IT'S AN IDEA THAT HAS OCCURRED to many a young urbanite, sitting around with friends: Why don't we open a shop? We can sell Bob's paintings, Joan's jewelry, and Calvin's clothes. We can hang out together in the store, and show movies or have parties at night. It'll be great!

Most of these ideas are so much late-night chatter, but some people actually have the money to put them into practice. Hence Second Avenue Pizza, the pizza place/ gallery/screening room in Belltown. And hence Houston, a gallery/design studio/furniture shop that opened Saturday, July 17 on East Pike Street.

Matthew Clark, the mastermind of Houston, left Microsoft after a five-year term (and after his stock options vested). He had worked there on Mint, a too-cool-for-school, pop-culture webzine that fell victim to Microsoft's umpteenth abandonment of its ambitious plans for Microsoft Network. He now seems to have enough money to do whatever he wants, and what he wants is Houston.

Houston is a beautiful space. A storefront with a loft in back, the space has been filled out with a large orange frame outlining the walls and loft. A large, custom-designed rolling cart in the center of the ground-floor space is mission-central, holding a computer, posters for sale, and featuring locked drawers with rounded rectangular fronts in orange and yellow, echoing the orange frame. Upstairs, an Eames couch, computer desks, and beanbag chairs create a comfortable-looking work and hangout space for the graphic designers who will work there, including Clark and Shawn Wolfe.

The walls, floor, and cart are filled with Houston's inaugural projects, including an expensively produced, slip-covered hardback book collecting the sketchbooks of a New York tattoo artist; a show of street posters by Shepard Fairey (Andre the Giant), Kaws, Perks, Phil Frost, and Barry McGee, organized by the L.A. magazine Tokion; and a line of plywood tables, consoles, and clocks by Kerf, a collaborative team which also designed Houston's custom furnishings. Clark also plans to sell a line of geek-chic workwear which he is designing.

Obviously, Clark has a deep and abiding love for pop culture. His gallery name contains a triple reference to the pop culture of his and my youth: Houston as in the home of NASA Mission Control, Houston as in the home of James Caan's team in Rollerball, and Houston as in Matt Houston (the pseudonym Clark uses in press releases for his space), the hunky TV detective played by Lee Horsley in 1982.

This love for pop culture extends to its underground variants: nominally subcultural art forms (tattoos, posters, graffiti) with subject matter drawn from the dominant pop culture (Star Wars, ape movies, Calvin Klein ads). Most of the work on display at Houston fits this description.

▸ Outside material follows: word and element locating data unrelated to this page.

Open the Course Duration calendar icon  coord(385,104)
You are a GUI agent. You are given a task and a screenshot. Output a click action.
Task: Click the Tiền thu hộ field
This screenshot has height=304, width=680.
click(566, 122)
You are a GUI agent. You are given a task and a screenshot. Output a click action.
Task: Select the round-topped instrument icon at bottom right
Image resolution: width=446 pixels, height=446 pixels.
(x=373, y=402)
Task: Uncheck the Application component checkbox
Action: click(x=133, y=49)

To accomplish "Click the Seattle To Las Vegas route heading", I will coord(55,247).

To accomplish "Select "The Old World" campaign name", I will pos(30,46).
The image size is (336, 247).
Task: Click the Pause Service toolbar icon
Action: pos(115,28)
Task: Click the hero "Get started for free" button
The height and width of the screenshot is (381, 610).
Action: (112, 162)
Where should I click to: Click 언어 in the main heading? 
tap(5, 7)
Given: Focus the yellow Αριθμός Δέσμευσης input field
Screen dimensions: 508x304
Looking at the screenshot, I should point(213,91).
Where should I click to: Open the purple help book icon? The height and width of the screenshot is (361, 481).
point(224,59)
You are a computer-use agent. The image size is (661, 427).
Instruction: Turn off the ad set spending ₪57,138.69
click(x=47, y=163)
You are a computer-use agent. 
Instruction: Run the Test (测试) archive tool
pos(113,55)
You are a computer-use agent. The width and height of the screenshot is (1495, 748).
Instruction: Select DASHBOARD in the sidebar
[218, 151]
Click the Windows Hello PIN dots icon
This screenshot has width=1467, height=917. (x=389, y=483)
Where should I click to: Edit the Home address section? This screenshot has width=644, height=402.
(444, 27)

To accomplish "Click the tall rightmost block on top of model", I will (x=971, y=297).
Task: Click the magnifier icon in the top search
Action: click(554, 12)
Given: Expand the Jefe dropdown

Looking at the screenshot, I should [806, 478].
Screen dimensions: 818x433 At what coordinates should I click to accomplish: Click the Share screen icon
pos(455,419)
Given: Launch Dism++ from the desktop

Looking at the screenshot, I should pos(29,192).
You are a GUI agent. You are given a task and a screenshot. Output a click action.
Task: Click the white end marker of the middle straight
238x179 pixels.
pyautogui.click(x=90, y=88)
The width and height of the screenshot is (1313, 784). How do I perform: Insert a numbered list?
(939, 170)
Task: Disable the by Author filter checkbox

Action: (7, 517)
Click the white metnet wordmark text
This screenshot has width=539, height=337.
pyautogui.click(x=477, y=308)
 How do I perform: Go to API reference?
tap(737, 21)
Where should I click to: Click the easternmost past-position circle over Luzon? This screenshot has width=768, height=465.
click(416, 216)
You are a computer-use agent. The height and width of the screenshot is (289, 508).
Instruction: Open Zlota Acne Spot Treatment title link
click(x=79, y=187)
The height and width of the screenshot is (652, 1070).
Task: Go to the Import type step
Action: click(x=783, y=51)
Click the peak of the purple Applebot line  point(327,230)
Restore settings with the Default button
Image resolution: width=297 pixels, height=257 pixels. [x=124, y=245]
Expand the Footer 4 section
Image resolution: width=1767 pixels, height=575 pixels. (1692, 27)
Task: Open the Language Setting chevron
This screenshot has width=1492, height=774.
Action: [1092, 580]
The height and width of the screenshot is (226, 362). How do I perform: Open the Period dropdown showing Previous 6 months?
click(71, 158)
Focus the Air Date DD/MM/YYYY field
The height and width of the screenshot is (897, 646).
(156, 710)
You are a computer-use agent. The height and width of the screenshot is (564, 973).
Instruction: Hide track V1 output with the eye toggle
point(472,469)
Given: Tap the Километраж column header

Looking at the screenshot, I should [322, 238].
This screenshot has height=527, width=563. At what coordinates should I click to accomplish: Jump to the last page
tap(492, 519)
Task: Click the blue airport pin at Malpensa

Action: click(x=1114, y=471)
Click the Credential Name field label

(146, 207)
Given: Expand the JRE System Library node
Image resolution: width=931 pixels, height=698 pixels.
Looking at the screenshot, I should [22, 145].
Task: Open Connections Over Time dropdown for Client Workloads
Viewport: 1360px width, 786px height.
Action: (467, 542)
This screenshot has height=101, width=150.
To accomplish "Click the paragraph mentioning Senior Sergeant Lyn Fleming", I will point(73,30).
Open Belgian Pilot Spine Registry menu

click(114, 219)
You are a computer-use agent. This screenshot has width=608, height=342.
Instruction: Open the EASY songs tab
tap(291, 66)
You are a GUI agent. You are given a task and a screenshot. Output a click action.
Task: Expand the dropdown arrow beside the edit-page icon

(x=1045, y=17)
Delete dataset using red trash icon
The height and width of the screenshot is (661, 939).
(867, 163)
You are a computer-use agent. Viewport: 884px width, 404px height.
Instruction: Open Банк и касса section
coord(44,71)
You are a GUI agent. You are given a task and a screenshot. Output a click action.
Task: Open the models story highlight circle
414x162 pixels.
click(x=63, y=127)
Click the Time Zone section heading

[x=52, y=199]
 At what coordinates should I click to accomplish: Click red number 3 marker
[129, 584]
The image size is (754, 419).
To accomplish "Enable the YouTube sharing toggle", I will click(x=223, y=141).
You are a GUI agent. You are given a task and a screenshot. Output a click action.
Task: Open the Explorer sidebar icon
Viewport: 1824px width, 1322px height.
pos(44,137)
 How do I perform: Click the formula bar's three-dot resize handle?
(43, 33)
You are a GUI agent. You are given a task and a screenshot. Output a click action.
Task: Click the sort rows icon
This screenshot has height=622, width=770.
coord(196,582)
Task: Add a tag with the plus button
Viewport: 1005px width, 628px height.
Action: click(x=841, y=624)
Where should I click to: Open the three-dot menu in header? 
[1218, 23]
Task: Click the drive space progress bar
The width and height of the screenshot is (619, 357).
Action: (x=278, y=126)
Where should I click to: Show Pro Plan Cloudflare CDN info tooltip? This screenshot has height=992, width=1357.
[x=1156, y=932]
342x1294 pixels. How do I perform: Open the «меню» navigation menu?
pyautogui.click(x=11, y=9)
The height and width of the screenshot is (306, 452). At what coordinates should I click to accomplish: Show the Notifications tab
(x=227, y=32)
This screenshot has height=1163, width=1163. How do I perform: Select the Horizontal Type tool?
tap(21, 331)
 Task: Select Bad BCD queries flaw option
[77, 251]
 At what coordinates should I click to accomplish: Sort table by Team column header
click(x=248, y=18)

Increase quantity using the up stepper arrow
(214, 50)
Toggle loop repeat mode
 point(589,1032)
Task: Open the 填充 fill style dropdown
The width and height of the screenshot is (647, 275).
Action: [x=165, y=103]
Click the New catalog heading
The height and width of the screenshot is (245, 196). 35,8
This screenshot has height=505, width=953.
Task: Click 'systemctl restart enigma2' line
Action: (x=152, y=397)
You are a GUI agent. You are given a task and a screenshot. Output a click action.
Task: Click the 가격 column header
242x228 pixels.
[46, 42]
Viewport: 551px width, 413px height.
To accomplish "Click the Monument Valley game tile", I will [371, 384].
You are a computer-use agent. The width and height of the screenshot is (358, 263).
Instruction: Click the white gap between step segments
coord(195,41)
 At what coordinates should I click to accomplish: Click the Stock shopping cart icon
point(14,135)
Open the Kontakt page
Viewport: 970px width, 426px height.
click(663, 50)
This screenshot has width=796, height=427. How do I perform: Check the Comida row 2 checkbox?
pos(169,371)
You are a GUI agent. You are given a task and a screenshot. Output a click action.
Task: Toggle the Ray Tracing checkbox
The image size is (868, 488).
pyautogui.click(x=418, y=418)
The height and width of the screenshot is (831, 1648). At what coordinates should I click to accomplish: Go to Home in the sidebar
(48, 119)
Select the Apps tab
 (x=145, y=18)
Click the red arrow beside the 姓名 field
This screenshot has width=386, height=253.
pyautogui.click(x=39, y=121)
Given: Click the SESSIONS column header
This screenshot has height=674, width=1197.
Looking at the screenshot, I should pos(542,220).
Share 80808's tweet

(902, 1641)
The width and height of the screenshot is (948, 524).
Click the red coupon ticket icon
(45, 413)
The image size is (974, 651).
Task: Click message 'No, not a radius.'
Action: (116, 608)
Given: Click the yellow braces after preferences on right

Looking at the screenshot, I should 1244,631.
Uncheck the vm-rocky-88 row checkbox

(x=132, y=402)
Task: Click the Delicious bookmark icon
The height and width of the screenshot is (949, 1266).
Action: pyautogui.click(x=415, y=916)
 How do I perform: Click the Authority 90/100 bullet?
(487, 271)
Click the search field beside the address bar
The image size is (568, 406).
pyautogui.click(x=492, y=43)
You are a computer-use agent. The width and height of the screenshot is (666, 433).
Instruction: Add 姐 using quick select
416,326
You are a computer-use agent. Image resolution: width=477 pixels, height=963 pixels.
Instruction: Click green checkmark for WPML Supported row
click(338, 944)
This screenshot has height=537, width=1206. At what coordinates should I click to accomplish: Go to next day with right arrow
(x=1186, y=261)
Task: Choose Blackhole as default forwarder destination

This all could be expected to catch the attention of Seattle Times reporter Cynthia Rose, who's been covering the alternative space beat with some dedication. Her recent dispatches covered Vital 5, Project 416, Howard House, and the various small galleries in the Washington Shoe Building on Jackson Street in Pioneer Square. Highly sympathetic to her subjects, Rose usually lets the artists describe what they're doing, and takes their statements at face value. In the Houston article, Clark nails a looming problem in Seattle alternative spaces: "I look at people's art and here's what I ask: Do they work in several mediums? Do they have a website? Have they got a set of works that can be sold at different prices? Because I want each artist to have at least one piece priced around $10."

Is this really how Clark looks at artists? He might as well judge them on how they dress as by these criteria. Like so much of the talk surrounding alternative spaces, and thus so much of the talk in Rose's Times dispatches, all of this has little to do with actual art. Substituted for aesthetics or poetics--even politics--is a kind of absurd, high-concept attitude that insists the story behind the art is more interesting than any stories inside the art. Artspace's Box Populi and half the shows at CoCA (which propose working methods to artists and then display the results) are good local examples of this kind of ass-backwards thinking, which imposes conceptual order on almost randomly selected art, instead of order emerging from the art itself. This attitude descends from '60s conceptual and process art, but lacks much in the way of careful thought. It's a throw-everything-at-the-wall-and-hope-something-sticks mode of curation.

This may be too much to impose on Houston, which is at core a personal project that happens to occupy a storefront and call itself a gallery. The space is swell, the opening party was fun, and people seemed to be enjoying themselves. Call it a social space for a certain set, an idiosyncratic boutique, or an open studio. If some future shows generate sparks--and I have high hopes for Shawn Wolfe's millennium-ending show there--so much the better.